======== Extracted material ========

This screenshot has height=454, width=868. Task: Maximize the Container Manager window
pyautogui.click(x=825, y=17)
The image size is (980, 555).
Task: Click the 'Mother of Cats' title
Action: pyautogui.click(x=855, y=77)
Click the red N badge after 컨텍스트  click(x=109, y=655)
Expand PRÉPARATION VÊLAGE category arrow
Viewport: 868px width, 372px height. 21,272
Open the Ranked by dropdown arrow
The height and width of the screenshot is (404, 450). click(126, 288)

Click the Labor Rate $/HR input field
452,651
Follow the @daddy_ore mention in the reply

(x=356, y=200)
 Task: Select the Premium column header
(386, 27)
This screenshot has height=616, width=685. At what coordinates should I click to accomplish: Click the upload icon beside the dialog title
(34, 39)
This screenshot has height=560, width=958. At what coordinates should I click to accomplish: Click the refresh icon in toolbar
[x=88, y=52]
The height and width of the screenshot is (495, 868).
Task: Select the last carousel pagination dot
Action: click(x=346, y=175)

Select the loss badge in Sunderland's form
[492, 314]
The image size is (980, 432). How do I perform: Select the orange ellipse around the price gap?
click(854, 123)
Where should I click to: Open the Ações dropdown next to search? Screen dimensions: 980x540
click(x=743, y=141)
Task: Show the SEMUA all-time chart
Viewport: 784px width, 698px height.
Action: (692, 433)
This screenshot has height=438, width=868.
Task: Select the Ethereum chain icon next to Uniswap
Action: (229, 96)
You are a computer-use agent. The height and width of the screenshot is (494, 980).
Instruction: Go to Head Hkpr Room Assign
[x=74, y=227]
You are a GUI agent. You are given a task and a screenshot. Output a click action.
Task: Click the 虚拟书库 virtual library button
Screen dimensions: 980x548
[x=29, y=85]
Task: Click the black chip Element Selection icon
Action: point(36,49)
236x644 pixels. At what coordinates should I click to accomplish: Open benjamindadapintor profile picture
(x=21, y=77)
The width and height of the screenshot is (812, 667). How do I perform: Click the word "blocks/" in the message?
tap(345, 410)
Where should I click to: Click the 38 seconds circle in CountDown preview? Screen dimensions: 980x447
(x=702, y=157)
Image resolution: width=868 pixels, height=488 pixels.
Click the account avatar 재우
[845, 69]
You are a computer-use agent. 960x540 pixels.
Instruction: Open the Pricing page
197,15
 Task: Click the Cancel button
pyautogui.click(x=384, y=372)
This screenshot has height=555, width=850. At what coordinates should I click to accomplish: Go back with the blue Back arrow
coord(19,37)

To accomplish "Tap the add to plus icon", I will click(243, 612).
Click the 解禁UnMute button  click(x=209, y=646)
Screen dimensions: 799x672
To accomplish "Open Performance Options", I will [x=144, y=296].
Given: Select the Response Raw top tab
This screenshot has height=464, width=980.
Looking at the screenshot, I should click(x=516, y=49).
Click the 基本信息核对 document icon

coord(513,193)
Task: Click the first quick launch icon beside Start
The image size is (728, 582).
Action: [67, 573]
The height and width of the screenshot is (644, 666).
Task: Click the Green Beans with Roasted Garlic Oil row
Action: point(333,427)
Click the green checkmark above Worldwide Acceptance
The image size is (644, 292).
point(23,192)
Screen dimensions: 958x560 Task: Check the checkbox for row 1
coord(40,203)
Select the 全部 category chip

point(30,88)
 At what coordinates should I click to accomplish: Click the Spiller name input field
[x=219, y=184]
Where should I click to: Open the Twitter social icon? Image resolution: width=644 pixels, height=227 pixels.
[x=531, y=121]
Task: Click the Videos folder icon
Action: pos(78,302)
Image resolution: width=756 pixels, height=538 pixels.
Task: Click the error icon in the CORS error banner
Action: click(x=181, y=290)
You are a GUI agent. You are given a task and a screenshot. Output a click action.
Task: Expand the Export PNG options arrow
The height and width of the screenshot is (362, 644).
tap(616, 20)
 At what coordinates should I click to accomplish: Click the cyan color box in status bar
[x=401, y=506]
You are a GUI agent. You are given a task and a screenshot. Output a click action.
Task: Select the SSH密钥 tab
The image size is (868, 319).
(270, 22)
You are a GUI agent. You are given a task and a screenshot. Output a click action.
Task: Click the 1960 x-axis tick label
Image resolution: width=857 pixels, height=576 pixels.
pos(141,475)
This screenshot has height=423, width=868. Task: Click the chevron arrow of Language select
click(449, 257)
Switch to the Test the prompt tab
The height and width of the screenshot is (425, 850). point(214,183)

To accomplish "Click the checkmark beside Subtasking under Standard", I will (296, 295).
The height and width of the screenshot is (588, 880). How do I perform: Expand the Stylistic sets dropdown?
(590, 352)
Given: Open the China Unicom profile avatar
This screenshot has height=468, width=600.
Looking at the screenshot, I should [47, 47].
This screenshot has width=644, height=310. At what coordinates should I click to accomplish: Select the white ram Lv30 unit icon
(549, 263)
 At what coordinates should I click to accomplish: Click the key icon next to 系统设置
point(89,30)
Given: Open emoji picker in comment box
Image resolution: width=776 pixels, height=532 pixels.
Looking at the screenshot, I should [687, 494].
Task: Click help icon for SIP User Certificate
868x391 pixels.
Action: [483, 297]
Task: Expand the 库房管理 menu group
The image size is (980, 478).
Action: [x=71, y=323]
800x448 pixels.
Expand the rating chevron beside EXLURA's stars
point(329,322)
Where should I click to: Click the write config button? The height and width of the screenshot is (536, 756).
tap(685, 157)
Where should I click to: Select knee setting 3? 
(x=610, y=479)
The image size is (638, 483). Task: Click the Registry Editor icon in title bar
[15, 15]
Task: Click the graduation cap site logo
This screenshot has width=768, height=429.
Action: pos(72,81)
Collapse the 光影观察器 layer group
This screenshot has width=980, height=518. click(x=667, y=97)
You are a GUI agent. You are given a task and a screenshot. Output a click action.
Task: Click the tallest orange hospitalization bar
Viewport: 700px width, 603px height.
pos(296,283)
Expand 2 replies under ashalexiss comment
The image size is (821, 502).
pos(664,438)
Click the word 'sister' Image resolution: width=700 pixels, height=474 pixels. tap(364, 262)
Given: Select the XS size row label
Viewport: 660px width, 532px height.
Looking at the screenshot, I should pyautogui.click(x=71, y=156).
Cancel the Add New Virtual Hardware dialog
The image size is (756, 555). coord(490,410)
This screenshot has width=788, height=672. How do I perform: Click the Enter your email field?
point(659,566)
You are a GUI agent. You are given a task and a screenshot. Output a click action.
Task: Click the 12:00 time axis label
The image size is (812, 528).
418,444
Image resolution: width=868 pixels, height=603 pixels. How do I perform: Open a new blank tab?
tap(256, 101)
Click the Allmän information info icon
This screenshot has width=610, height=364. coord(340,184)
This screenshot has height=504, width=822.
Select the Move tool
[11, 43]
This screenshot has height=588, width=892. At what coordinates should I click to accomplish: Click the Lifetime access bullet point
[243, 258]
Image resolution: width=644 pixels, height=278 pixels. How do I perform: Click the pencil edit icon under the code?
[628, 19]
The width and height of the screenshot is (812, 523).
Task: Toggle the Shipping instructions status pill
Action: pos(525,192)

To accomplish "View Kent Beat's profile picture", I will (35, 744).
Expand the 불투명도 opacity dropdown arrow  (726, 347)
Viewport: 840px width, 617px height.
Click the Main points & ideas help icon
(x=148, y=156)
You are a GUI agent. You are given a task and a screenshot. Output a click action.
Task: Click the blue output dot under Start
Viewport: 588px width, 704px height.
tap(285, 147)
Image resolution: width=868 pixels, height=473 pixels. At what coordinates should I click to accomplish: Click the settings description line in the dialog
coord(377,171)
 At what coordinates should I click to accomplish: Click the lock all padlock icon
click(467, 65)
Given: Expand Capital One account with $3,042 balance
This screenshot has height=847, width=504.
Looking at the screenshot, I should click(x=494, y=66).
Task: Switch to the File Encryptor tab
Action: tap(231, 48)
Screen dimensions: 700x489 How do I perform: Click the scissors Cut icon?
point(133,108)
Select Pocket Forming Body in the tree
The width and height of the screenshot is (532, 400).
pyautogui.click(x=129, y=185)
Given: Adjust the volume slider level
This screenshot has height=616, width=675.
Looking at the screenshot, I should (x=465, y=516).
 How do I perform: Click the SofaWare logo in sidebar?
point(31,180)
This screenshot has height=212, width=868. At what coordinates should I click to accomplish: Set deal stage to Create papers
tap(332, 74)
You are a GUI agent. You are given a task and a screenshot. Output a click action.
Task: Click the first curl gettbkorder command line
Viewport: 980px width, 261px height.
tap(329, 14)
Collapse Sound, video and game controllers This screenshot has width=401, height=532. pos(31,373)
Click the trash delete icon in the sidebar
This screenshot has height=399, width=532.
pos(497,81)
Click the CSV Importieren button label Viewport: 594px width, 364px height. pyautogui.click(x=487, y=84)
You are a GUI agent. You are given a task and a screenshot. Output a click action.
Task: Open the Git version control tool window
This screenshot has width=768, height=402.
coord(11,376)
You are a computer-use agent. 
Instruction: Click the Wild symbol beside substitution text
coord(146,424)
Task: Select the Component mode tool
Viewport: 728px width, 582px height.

========

In the records above, some lines hold the word "first". Say how many, and nothing more.

2